Go away for a weekend - even if it is only to your mum's. Leave DH in charge of the little one on his own for all that time. He'll soon change his tune.

OlobobTop · 03/11/2018 15:07

Completely normal, my DS is 2 and he just cannot be at home for long before he starts and the only way to keep him quiet is give him the tablet runs and hides

But whenever I am off work (I work part time) I just try to get him out the house as much as possible. We go to soft play/wacky warehouse type places, or swimming, or the park, or even shopping...just anything to get out first thing after breakfast. By the time we get home it's lunch time, then nap time (he is a good napper to be fair) so the afternoon isn't too bad and then it's dinner time before I know it. Then he has a long bath which kills time between dinner and bed.

Honestly, OP I used to just sit at home and get so stressed with him and then it clicked that he was bored. He doesn't tantrum much when we're out cos he's just too distracted. And when he's older he will understand reasoning and consequences better, my DS has started to and it's so much easier to cut a meltdown short.

Emotionalfuckwit · 03/11/2018 16:55

God I'm so happy I've found this thread. My DS is nearly 2.5 and I'm losing the will so much. I feel guilty dragging him out all the time but I just can't cope with him at home Hmm I think I'll just take him out and be done with it Blush

UserThenLotsOfNumbers · 03/11/2018 16:59

No you're not a bad mother, you're just being honest! Toddlers can be very trying, it's hard work.

EnglishRose13 · 03/11/2018 17:38

My two and a half year old has been an arsehole all afternoon.

Starting to rethink my comment on a different thread about how much I love being a mum...

Theducksarenotmyfriends · 03/11/2018 18:02

“DP gives me a lie in every Saturday. Then it's his turn to lie in on Sunday's. But six out of seven days a week it's me up at the crack then he gets up at 8am for work. I would LOVE to get up at 8 sometimes.”

That's really unfair. Me and dp alternate every morning as to who gets up with dc (similar set up to you, he works full time and I work 3 days a week). 8am is a lie in! We're both up by then even on our lie in days. He's taking the piss.

Orlande · 03/11/2018 18:06

Children don't get free hours until the term after they turn 3, unless you're earning under about £16k.

LannieDuck · 03/11/2018 20:02

Why not switch over - you go back FT and DH goes PT? Are you (FT) salaries approximately equal?

Since he thinks you have the easier end of the deal, I'm sure he'll jump at the opportunity to switch...

Malibeau · 04/11/2018 12:15

@LannieDuck This has come up in an argument once and he actually said yes. Not sure if he was being serious mind but yes our FT salaries would be more or less the same I think

@Orlande I just realised this the other day after speaking to the nursery actually. But I am waiting for my universal credit to come through and I think they put quite a bit towards childcare costs. Not sure how much yet.
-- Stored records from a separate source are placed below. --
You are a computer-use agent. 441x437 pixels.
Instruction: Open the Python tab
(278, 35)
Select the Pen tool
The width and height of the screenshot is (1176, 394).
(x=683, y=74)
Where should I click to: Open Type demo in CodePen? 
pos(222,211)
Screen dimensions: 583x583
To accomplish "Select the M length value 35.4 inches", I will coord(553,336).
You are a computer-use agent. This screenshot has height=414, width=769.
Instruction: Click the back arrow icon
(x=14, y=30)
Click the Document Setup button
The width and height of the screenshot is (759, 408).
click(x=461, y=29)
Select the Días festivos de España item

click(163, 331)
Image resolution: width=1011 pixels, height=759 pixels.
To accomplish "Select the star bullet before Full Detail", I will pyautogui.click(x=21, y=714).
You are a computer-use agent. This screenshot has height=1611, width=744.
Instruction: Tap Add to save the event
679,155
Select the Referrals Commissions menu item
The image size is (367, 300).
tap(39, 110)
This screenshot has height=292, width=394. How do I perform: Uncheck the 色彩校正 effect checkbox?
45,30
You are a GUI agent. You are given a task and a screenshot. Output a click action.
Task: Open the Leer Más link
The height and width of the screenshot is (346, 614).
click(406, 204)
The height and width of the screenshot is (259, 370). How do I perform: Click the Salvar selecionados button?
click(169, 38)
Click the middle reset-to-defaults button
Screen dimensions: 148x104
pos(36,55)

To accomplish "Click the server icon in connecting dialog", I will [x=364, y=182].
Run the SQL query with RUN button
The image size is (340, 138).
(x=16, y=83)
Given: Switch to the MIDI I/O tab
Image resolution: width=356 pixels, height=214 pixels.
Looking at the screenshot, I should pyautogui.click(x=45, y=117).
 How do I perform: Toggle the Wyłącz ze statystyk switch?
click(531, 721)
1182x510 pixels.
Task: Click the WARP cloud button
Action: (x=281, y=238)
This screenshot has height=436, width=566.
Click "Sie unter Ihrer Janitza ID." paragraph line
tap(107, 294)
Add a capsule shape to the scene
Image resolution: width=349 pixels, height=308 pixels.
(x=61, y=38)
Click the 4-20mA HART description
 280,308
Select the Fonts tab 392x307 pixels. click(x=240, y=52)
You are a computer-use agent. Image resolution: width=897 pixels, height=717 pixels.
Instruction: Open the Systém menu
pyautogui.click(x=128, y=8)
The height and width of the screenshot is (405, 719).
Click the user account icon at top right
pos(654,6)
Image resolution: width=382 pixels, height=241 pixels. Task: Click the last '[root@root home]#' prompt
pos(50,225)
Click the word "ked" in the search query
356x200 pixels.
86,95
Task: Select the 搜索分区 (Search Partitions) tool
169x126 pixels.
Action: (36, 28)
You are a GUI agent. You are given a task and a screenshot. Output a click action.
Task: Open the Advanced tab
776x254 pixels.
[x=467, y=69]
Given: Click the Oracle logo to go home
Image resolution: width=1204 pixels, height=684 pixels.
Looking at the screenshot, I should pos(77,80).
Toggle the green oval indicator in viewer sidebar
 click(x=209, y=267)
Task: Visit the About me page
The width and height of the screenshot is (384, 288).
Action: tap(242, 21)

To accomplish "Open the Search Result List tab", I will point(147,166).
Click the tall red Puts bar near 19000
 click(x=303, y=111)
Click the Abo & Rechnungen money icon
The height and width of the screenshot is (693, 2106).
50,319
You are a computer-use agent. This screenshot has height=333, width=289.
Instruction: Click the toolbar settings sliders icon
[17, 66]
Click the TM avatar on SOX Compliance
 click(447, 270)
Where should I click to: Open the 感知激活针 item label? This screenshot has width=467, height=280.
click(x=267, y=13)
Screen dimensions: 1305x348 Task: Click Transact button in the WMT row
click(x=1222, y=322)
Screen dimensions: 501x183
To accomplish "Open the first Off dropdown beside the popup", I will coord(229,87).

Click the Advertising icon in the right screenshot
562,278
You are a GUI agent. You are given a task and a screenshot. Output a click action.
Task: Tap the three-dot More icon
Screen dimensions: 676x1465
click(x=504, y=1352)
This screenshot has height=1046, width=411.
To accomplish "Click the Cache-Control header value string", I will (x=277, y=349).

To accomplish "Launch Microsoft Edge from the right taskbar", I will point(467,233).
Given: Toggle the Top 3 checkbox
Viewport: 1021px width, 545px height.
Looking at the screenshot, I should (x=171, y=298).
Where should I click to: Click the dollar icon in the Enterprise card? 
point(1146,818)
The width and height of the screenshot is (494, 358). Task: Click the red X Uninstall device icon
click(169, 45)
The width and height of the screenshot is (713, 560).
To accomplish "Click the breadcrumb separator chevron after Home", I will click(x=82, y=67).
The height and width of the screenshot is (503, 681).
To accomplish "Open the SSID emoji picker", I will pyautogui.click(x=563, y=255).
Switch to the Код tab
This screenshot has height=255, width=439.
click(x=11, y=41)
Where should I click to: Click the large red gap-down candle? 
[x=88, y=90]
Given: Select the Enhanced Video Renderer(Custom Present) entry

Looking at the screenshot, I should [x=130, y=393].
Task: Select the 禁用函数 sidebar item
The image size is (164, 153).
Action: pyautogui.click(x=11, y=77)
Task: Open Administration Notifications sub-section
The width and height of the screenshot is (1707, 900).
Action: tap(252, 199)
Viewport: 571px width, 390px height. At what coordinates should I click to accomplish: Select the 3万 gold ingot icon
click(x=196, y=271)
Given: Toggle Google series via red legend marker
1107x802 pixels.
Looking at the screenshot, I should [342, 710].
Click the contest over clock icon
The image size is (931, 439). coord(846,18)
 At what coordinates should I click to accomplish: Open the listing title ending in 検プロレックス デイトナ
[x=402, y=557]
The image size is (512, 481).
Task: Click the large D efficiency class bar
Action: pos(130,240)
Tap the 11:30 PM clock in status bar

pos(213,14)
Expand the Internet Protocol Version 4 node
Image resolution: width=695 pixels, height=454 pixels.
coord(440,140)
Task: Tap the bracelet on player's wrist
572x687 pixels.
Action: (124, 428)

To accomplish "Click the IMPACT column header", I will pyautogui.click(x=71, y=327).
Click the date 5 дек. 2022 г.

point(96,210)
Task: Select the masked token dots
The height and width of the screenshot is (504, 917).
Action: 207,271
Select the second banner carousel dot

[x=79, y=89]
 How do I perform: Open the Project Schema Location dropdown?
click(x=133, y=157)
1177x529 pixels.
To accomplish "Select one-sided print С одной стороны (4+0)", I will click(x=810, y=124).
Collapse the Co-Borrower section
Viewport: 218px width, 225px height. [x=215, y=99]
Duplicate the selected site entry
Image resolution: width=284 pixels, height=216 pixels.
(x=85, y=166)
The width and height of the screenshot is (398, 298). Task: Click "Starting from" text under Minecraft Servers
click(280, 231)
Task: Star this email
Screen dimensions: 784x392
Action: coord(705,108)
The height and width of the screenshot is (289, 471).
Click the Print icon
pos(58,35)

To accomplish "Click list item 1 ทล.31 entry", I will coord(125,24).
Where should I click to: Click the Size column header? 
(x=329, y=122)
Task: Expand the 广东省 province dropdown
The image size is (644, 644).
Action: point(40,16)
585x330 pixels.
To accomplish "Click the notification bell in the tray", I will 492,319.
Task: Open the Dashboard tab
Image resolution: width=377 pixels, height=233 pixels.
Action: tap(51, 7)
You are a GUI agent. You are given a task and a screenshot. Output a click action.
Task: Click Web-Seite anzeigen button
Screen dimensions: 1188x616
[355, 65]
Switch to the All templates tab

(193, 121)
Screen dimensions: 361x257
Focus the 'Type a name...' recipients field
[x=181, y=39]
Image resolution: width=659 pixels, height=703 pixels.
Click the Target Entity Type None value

Anyway DP has booked tomorrow off since we've been at a wedding over the weekend, was a nice break but no doubt he will be having that lie in tomorrow morning.

OP posts:
LannieDuck · 04/11/2018 12:21

OP - perfect, do it! I'm a big advocate of Dads doing some of the FT childcare while kids are young. I don't think you understand how hard it is until you do it for yourself.

Even if you only switch over for a year, that would be long enough for LO to qualify for some free childcare hours...

Would your work bump you up to FT hours?